Kenya police cracked down on an anti-corruption protest in the streets of Nairobi Thursday after accusing the U.S. government of funding political activists.
Hoisting giant foam babies, protesters demonstrated against leaders they say behave like children - a state they refer to as Kenya's “diaper mentality.”
Kenyan authorities had earlier banned the protest, citing security concerns and the “threat of terrorism.”
Kenyan officials also accused the U.S. Aid agency USAID of funding political activists in an effort to topple the Kenyan government -- and called for the foreign ministry to summon USAID officials to answer to the claims.
Protest leader and political activist Boniface Mwangi deflected the accusations. What are they afraid of? The government has the intelligence, the military, they have control over the state apparatus. So if they want to claim that I'm being funded, then they should say who's funding me. Name names. I can't topple the government on my own. But they're afraid of what is actually a popular uprising by the people who are disadvantaged,” he explained.

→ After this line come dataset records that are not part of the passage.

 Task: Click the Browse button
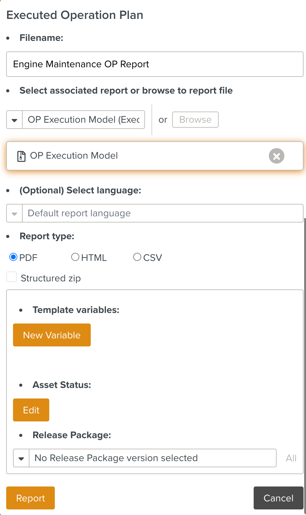[x=195, y=120]
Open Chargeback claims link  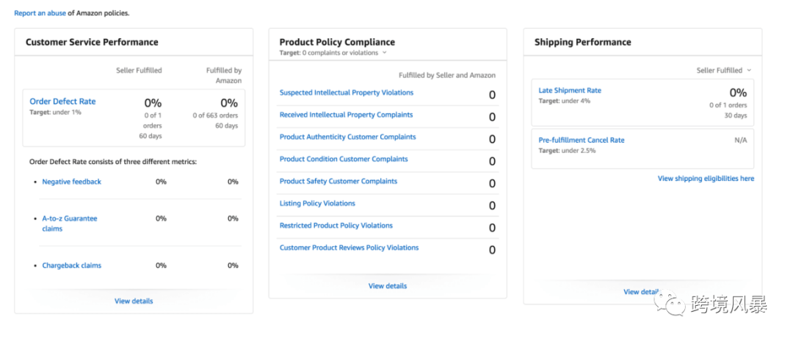71,265
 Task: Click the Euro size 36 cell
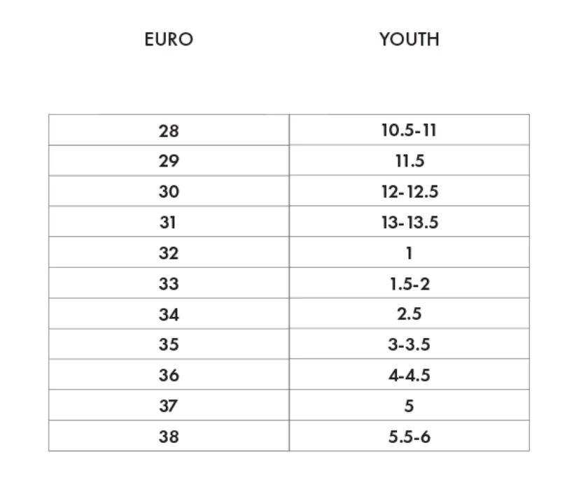pos(169,375)
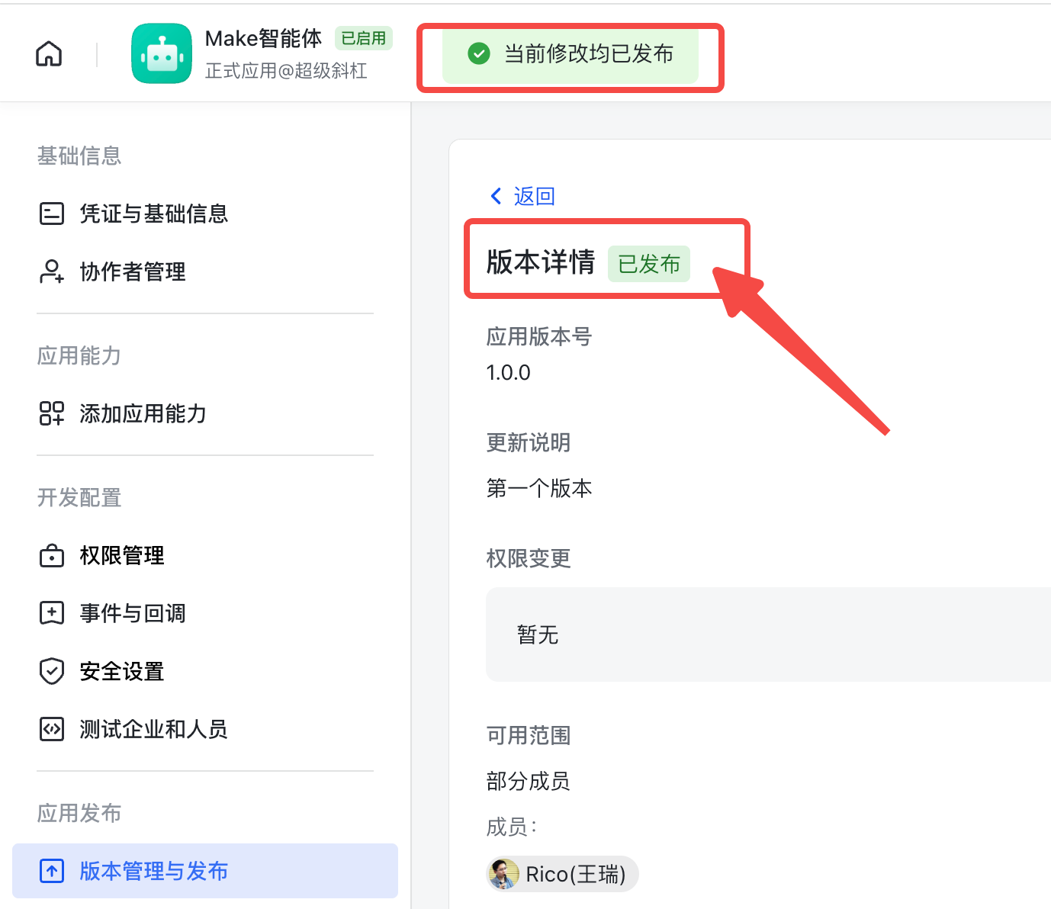Screen dimensions: 1051x909
Task: Click the 已发布 badge beside 版本详情
Action: (649, 264)
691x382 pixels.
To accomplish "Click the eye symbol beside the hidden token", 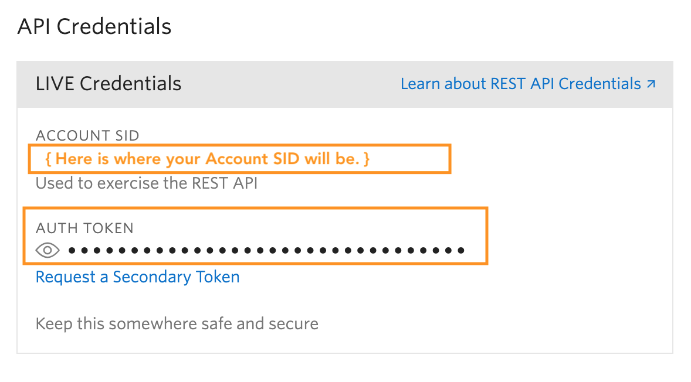I will click(49, 250).
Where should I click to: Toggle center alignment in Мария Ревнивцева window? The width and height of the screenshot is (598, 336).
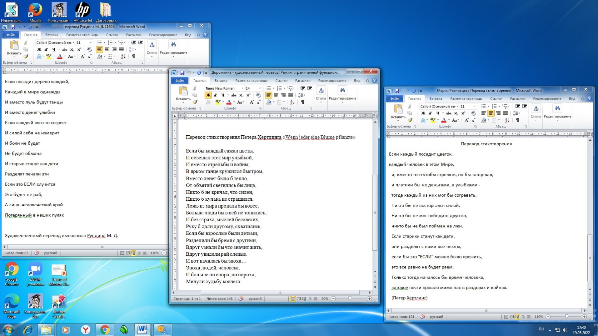[x=491, y=113]
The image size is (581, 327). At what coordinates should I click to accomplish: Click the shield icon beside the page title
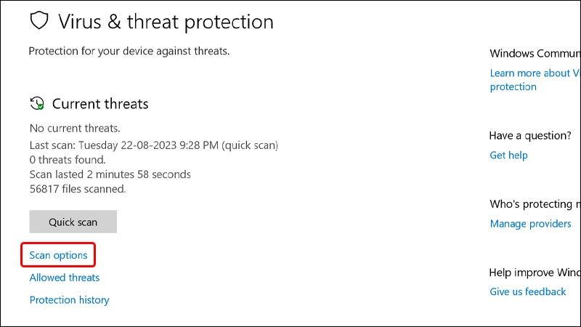pyautogui.click(x=39, y=21)
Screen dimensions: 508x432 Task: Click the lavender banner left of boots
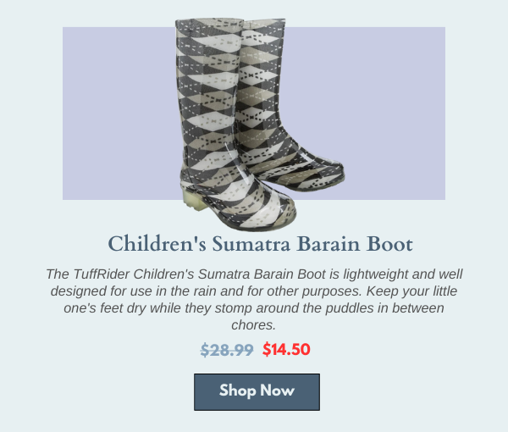[120, 114]
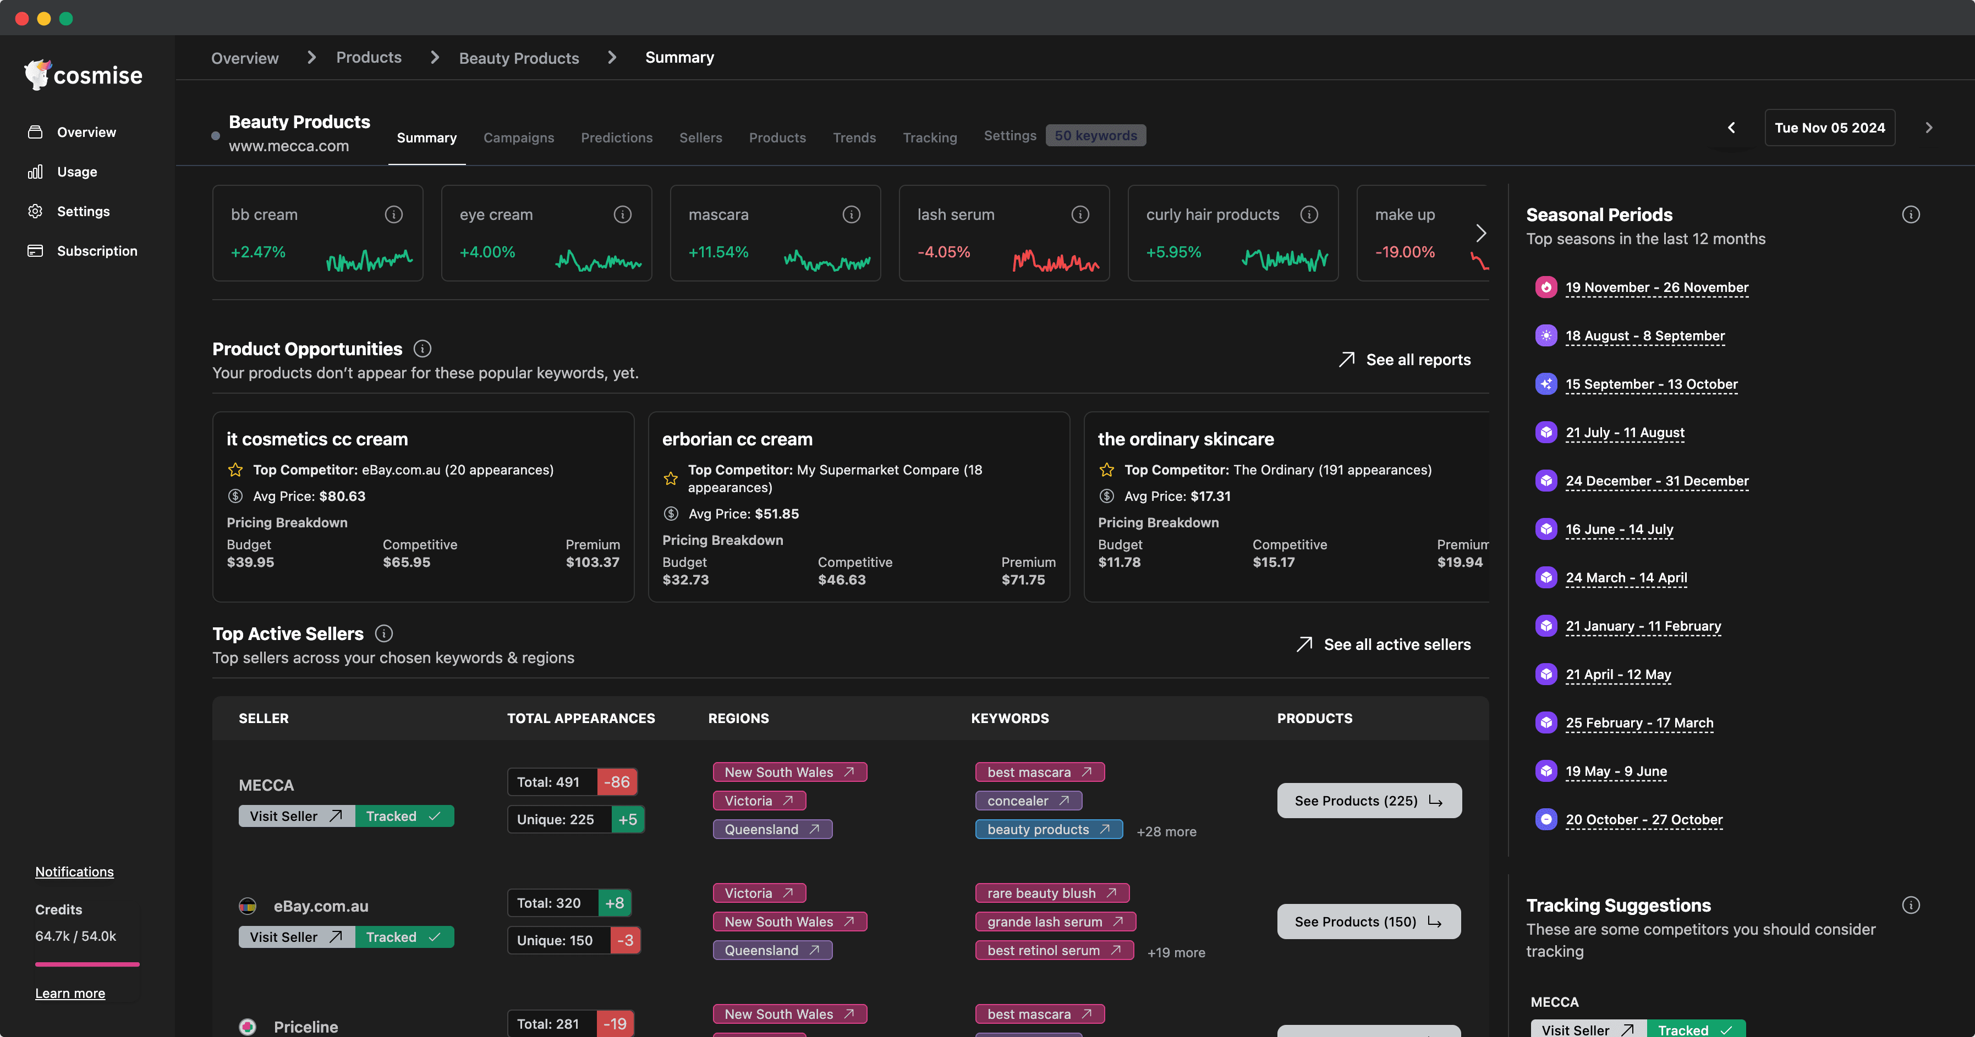The height and width of the screenshot is (1037, 1975).
Task: Click the Overview sidebar icon
Action: point(35,132)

Soon after protesters arrived at Nairobi's Uhuru Park, police launched a first volley of tear gas, dispersing the crowd.
At least five protesters were arrested as police officers maintained their position, barring access to the park.
The same activist group has made a scene in Nairobi before, protesting high salaries paid to lawmakers by smearing pigs' blood outside parliament.
This time they had planned an address by a well-known rights activist, the Reverend Timothy Njoya. “So we came here to make a statement on the state of the nation. To assess how much we've been able to accomplish, but it seems that the police have made the statement for us, and they've made it very loudly and clearly,” he said.
Kenyan activists have loudly criticized the government for high levels of corruption, a restrictive media bill and for fostering a culture of impunity.
While silenced for now, demonstrators say they will not stay quiet for long.